Washington and other Western capitals became increasingly critical of the
government as it pushed its final offensive against the Tigers, displacing tens
of thousands of Tamil civilians, closing off the war zone to journalists as
well as human rights and other independent monitors, and ignoring Western
appeals for a humanitarian ceasefire.
Between 7,000 and 20,000 non-combatants were reportedly killed in the fighting
between January and the Tigers' surrender in May, according to the United
Nations and human rights groups. When the government placed some 250,000 IDPs
in detention camps after the surrender, US and Western criticism - which
included an unsuccessful effort to stall a US$2.6 billion International
Monetary Fund loan in July - grew.
Ties between Washington and Colombo dipped to their lowest point in October
when congress released a detailed report on alleged war crimes committed in the
conflict's final months by both sides, and visiting Lieutenant General Sarath
Fonseka, Sri Lanka's top military officer, was asked by US officials to be
interviewed on the responsibility of Defense Secretary Gottabaya Rajapaksa for
government abuses. Gottabaya, the president's brother, is a dual US-Sri Lankan
citizen.
While the committee's report acknowledges the human rights and humanitarian
situation in Sri Lanka as serious - noting, for example, that "a culture of
fear and paranoia permeates society" and calling for Washington to tighten visa
restrictions and revoke US citizenship for anyone shown to have committed war
crimes - it warns that the "growing rift" between the two countries could have
adverse geopolitical consequences.
"Along with our legitimate humanitarian and political concerns, US policymakers
have tended to underestimate Sri Lanka's geostrategic importance for American
interests," write the two authors, Fatema Sumar and Nilmini Gunaratne Rubin.

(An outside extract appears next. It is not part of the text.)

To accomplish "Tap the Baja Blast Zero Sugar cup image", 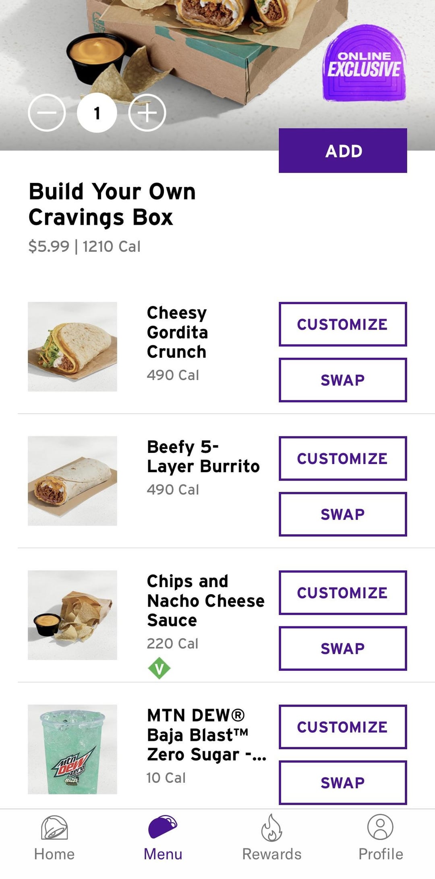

Sri Lanka, the report asserts, sits "at the nexus of crucial maritime trading
routes in the Indian Ocean," while "communal tensions in Sri Lanka have the
potential to undermine stability in India", particularly in Tamil Nadu state.

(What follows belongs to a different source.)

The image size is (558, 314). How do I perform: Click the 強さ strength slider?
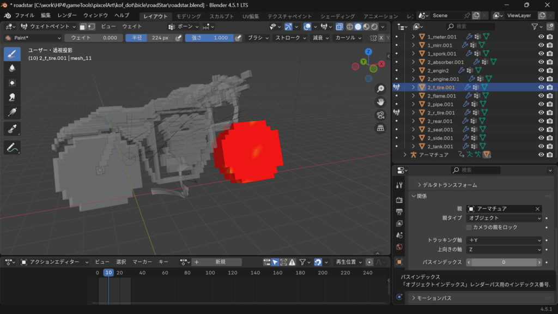tap(209, 38)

While the report notes that Rajapaksa has cultivated ties with Myanmar, Iran
and Libya, it expresses greatest concern about China, Colombo's most important
source of military supplies in recent years.
It notes that Beijing is developing a deepwater port in the south at the
fishing village of Hambantota, suggesting that it may serve as part of a chain
of future Chinese naval bases along Asia's southern periphery.
"Even for those that dismiss China's 'string of pearls' strategy as overblown,"
the report adds, "there is concern about growing Chinese influence on the Sri
Lankan government."
Citing one Sri Lankan minister who spoke with the two authors, "President
Rajapaksa was forced to reach out to other countries because the West refused
to help finish the war against the LTTE. These calculations - if left unchecked
- threaten long-term US strategic interests in the Indian Ocean."